I'm having trouble understanding specifically how this affects the transfer function (like which R's and which C's produce time constants that add a pole or zero) and I've yet to find a place where it's actually spelled out. It seems like one of those things that folks figure is obvious to the reader and never explicitly describe :)


It doesn't match any op amp amplifier circuits I've seen, although there is an augmenting integrator described on p59 of the TI Handbook of Operational Amplifier Applications2 that is quite similar except that the position of R2 and C1 are reversed. From piecing together odds and ends on some application notes and what not, I understand this adds a pole and a zero to the transfer function. But I'd really like to be able to derive that for myself, perhaps helped along by some examples and more description.



Does this configuration have a name that I could search on to learn more? Or is it perhaps easily explained?



Answer



The transfer function of your circuit in standard form (without \$C_2\$) is


$$ G(s) = \frac {1 + sR_2C_1}{sR_1C_1} $$


Visually looking at it, we see that there is one zero and one pole.


The zero being \$ \omega_z = \frac {1}{R_2C_1} \$ and the pole being \$ \omega_p = \frac {1}{R_1C_1} \$


We can also see that as frequency increases, the gain asymptotically approaches \$ \frac{R_2}{R_1} \$ since they become the dominant terms.
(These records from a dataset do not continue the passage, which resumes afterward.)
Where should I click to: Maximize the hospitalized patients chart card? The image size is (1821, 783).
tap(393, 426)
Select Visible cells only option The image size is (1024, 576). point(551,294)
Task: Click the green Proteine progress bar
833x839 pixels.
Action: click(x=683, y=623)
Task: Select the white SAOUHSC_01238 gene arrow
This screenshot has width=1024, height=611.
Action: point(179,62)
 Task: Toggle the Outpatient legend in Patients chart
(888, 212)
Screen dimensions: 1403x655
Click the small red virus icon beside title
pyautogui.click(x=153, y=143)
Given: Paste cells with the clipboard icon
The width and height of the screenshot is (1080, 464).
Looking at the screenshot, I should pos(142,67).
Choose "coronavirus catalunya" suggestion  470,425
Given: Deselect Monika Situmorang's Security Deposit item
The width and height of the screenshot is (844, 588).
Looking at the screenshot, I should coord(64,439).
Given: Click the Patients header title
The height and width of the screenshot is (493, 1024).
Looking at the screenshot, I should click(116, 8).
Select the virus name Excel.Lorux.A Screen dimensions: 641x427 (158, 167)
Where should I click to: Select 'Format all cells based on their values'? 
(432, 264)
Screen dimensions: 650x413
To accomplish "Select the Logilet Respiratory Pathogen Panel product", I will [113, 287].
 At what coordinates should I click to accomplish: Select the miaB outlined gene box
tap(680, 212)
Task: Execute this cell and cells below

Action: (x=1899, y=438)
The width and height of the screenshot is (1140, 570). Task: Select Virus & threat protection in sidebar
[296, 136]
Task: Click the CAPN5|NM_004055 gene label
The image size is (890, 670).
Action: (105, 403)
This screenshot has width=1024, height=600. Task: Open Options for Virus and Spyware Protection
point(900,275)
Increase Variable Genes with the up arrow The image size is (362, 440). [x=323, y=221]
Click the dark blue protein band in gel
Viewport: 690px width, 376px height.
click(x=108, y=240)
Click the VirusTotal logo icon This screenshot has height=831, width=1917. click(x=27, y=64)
This can be shown by taking the limit of G(s). $$ G(s) = \frac {1 + sR_2C_1}{sR_1C_1} $$ $$ G(s) = \frac{1}{sR_1C_1} + \frac{sR_2C_1}{sR_1C_1} $$ $$ \require{cancel}\lim_{s\to \infty} G(s) =\cancel{ \frac{1}{{s}R_1C_1}} + \frac{\cancel{s}R_2\cancel{C_1}}{\cancel{s}R_1\cancel{C_1}} $$


So now you can add a zero or pole by simply adjusting the the Rs and the Cs. This is why standard form is important, is because it makes everything immediately clear.


These types of topologies are used to shape the control loop to make the loop stable (adding phase margin, gain margin).